(Selected text):
## Start

Gellis is primarily a painter, but in addition to painting classes, she teaches Observational Drawing, Printmaking, Art Fundamentals and a first-year seminar called Unleashing Your Creative Potential Within.
The word “Verdure” is synonymous with luscious greenery, vegetation and freshness. The figures and plants in the artwork — coupled with the earth tones and thick, refined brushstrokes — radiate freedom.
Gellis tells a story of her evolution out of lockdown through her art. The exhibition begins with peace and transitions into chaos and confusion.
The background of the first two pieces creates harmony with the bodies, which are expressing feelings through physical depictions that would otherwise be lacking without clear faces.
“I fell in love with the figures like a divine romance,” Gellis said.
The vibrancy of the abstractions sprawls beyond the constraints of the canvas — with physical movement and wind being pivotal elements to the works. Softer colors compose the beginning pieces in the exhibition, while the neon creations have video-game-like features that shift the narrative of the collection.

## End

(Instructions for the task): Repeat word for word the stretch of the text about Gellis's exhibition from "The background of" through "of the collection.". The data that follows is separate material and has no connection to the text about Gellis's exhibition.

(Recorded information):
## Start

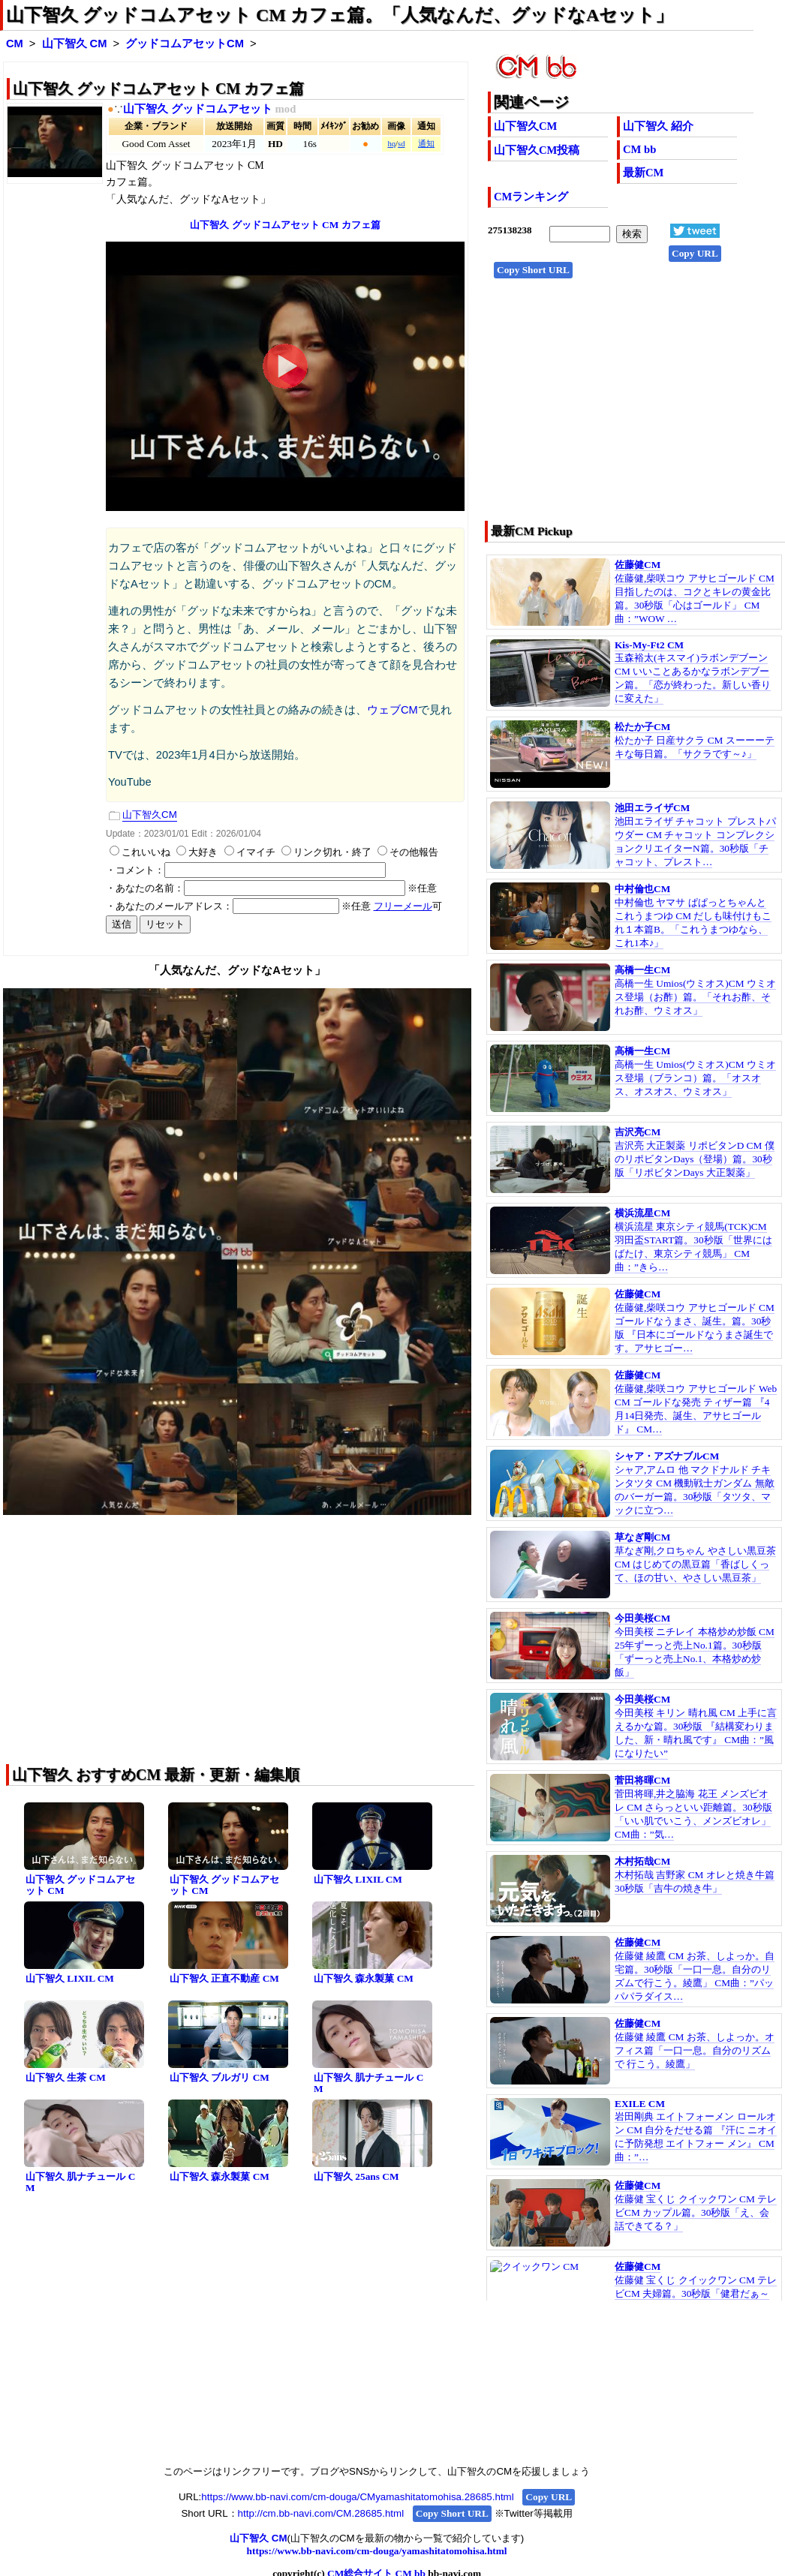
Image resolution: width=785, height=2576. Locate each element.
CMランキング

## End

(Output of the task):
The background of the first two pieces creates harmony with the bodies, which are expressing feelings through physical depictions that would otherwise be lacking without clear faces.
“I fell in love with the figures like a divine romance,” Gellis said.
The vibrancy of the abstractions sprawls beyond the constraints of the canvas — with physical movement and wind being pivotal elements to the works. Softer colors compose the beginning pieces in the exhibition, while the neon creations have video-game-like features that shift the narrative of the collection.